A block of data
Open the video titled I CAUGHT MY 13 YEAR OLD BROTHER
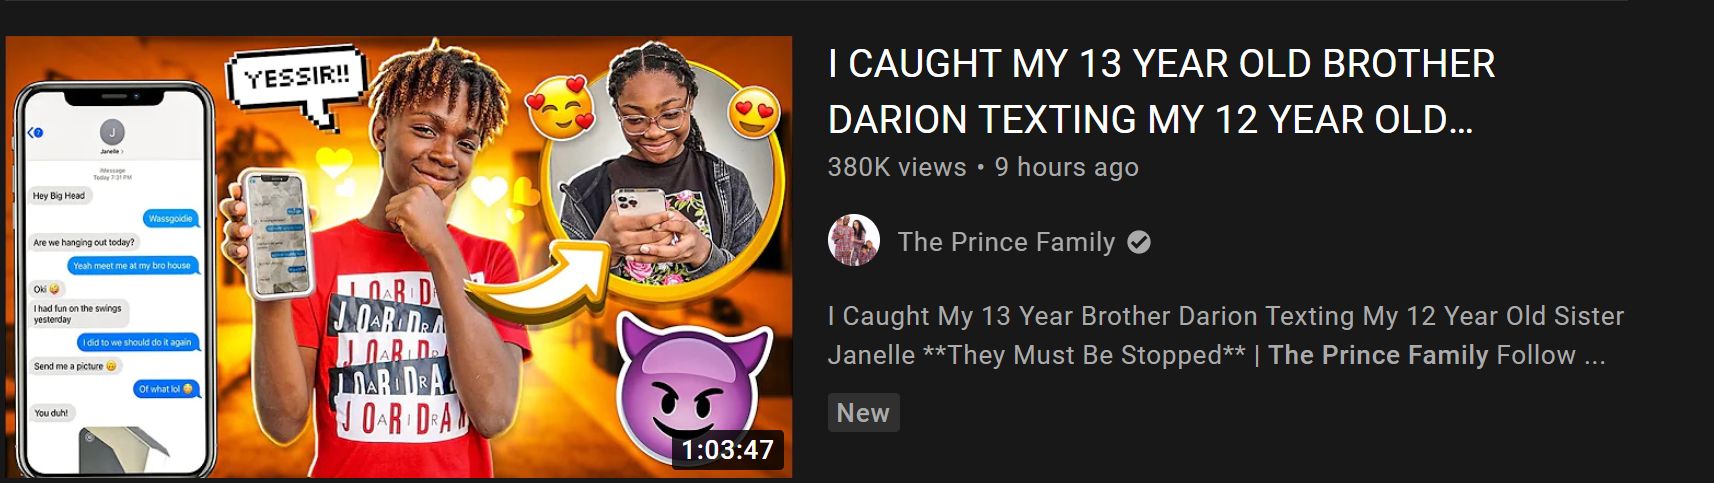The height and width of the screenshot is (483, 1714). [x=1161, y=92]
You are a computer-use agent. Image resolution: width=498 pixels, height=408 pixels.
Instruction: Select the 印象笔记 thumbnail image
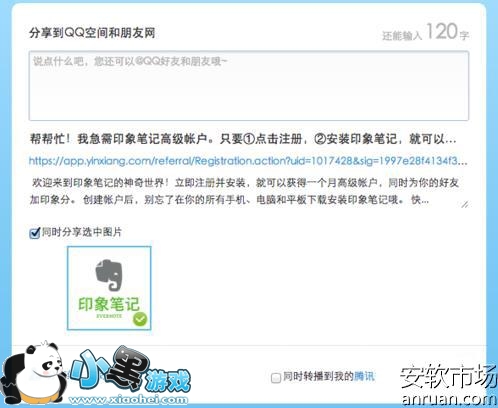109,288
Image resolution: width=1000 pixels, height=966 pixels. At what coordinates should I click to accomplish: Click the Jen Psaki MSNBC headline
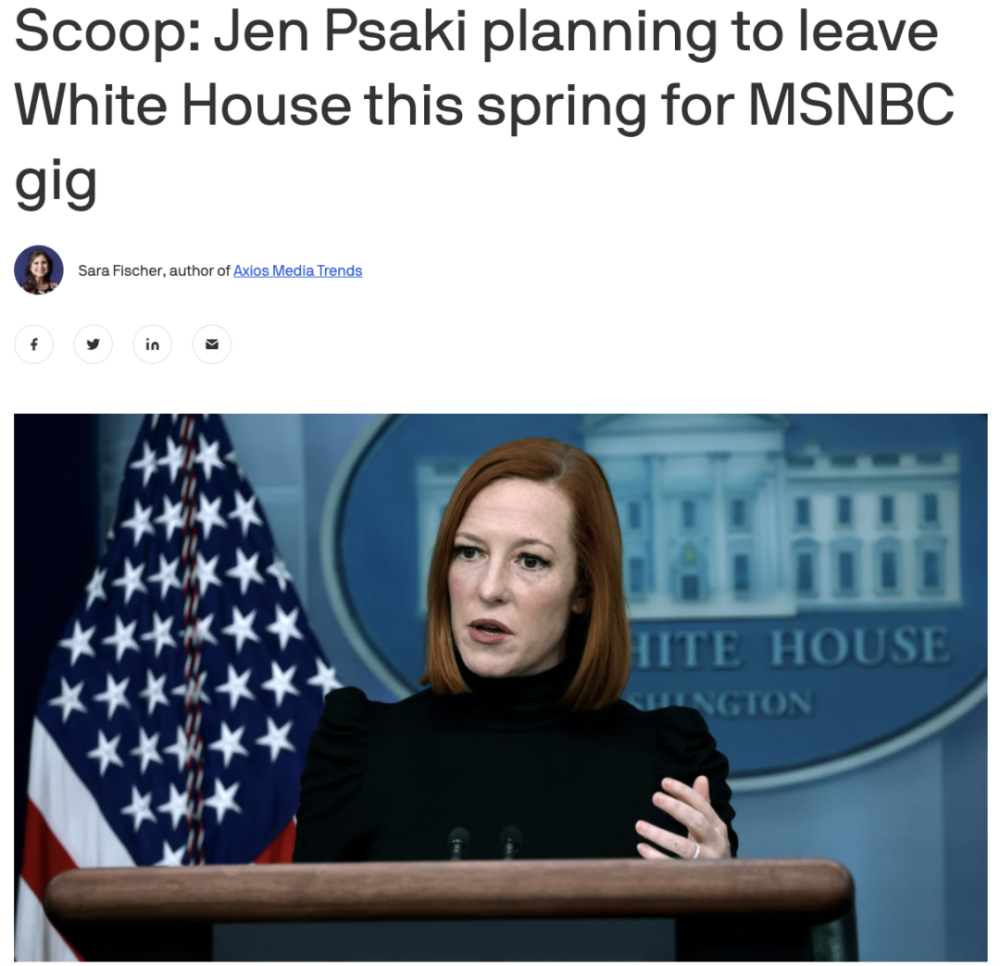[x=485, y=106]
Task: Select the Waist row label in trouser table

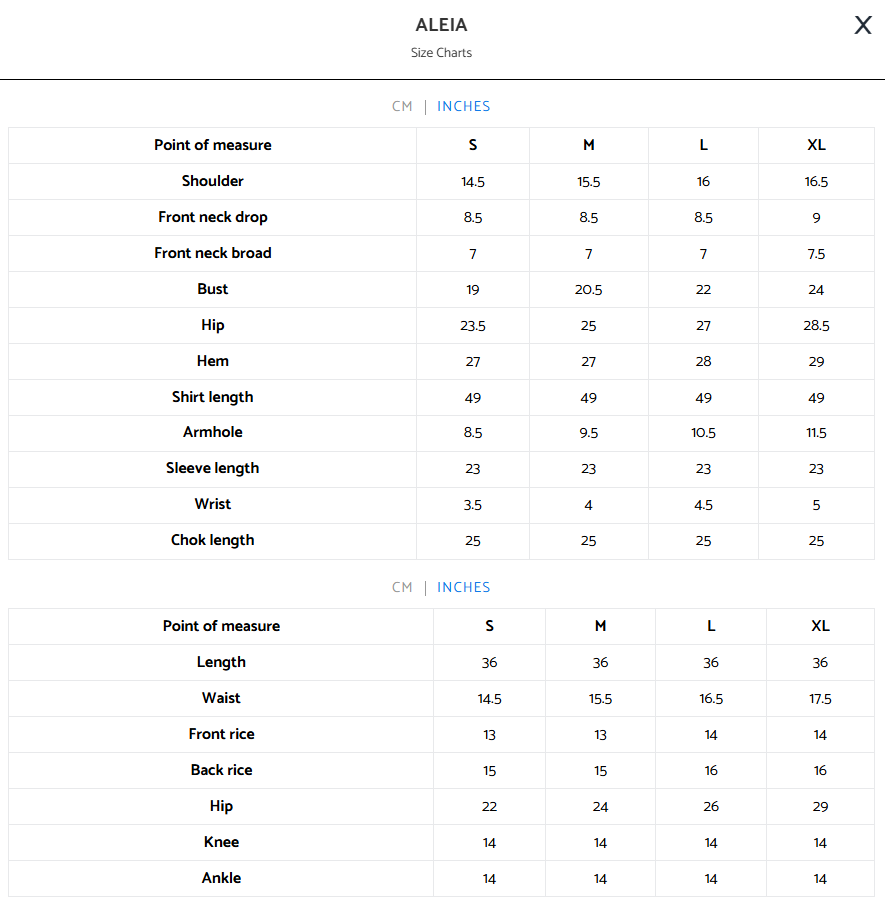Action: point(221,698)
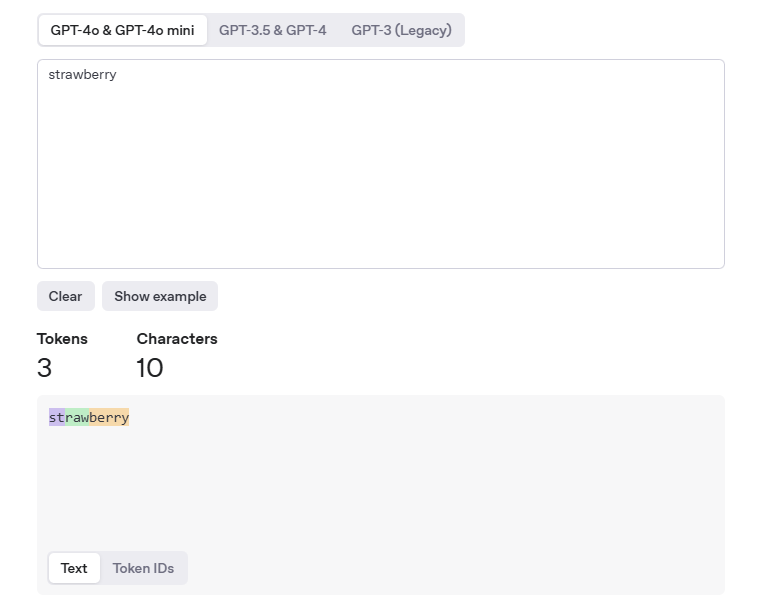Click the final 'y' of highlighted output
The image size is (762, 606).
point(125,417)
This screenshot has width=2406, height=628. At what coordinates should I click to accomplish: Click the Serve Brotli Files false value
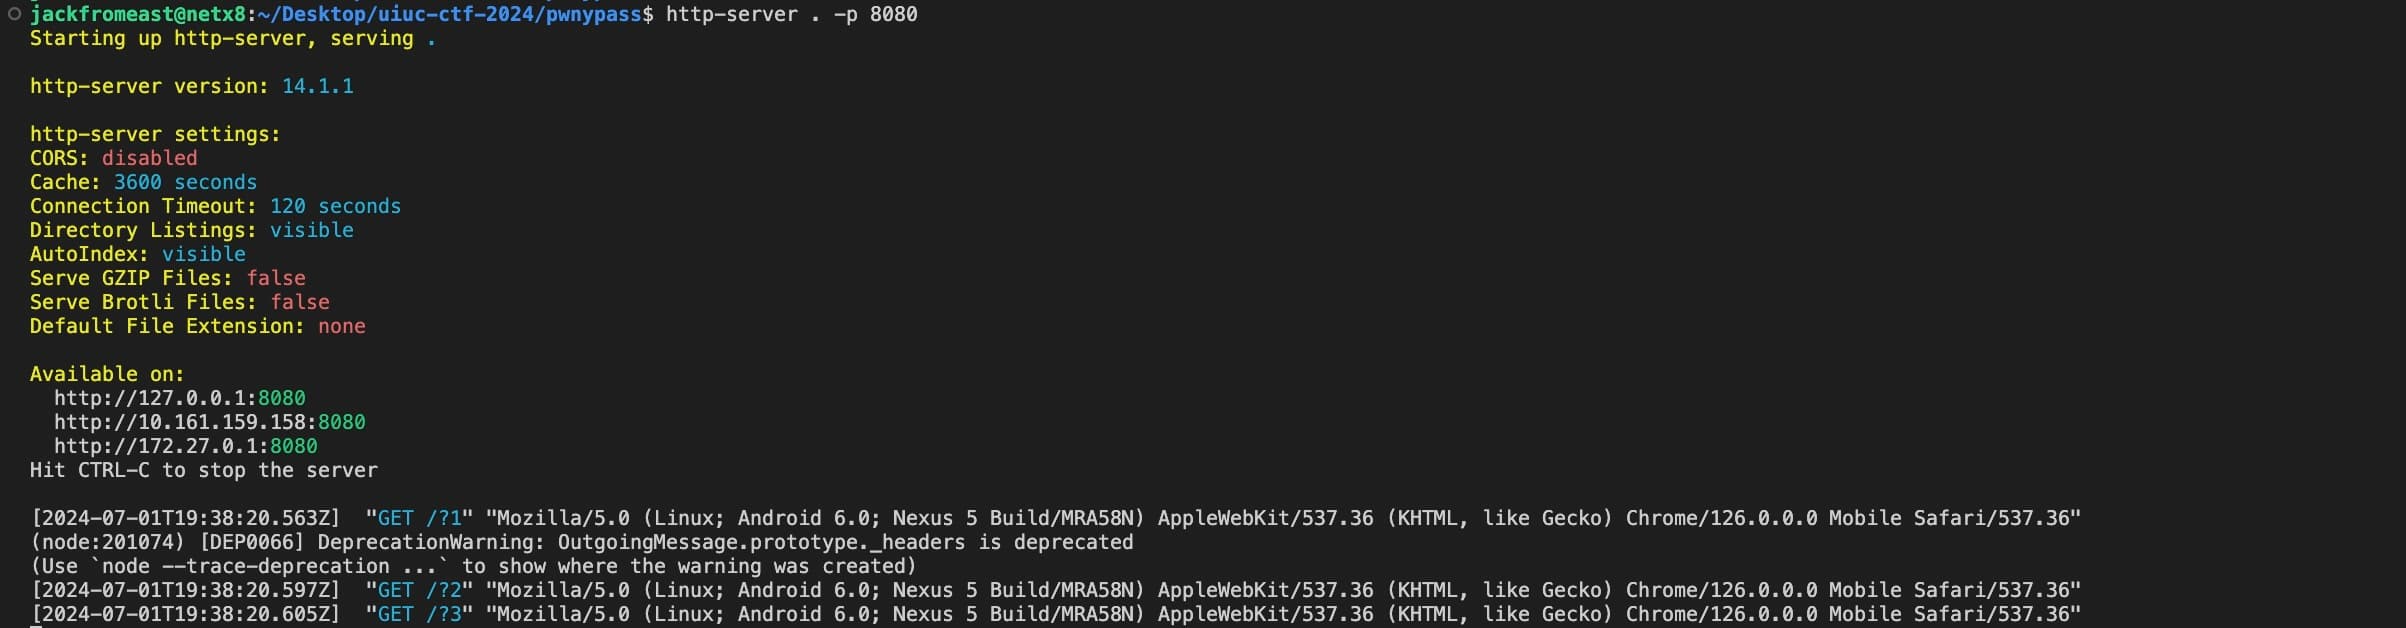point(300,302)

→ **Requirement**:
Please put the lines of the material above into a JSON list of strings, one string per line, leaving out blank lines and the pictures.

→ **Solved exercise**:
[
  "Open the video titled I CAUGHT MY 13 YEAR OLD BROTHER",
  "The height and width of the screenshot is (483, 1714). [x=1161, y=92]",
  "You are a computer-use agent. Image resolution: width=498 pixels, height=408 pixels.",
  "Instruction: Select the 印象笔记 thumbnail image",
  "109,288",
  "Image resolution: width=1000 pixels, height=966 pixels. At what coordinates should I click to accomplish: Click the Jen Psaki MSNBC headline",
  "[x=485, y=106]",
  "Task: Select the Waist row label in trouser table",
  "Action: point(221,698)",
  "Click the final 'y' of highlighted output",
  "The image size is (762, 606).",
  "point(125,417)",
  "This screenshot has width=2406, height=628. At what coordinates should I click to accomplish: Click the Serve Brotli Files false value",
  "point(300,302)"
]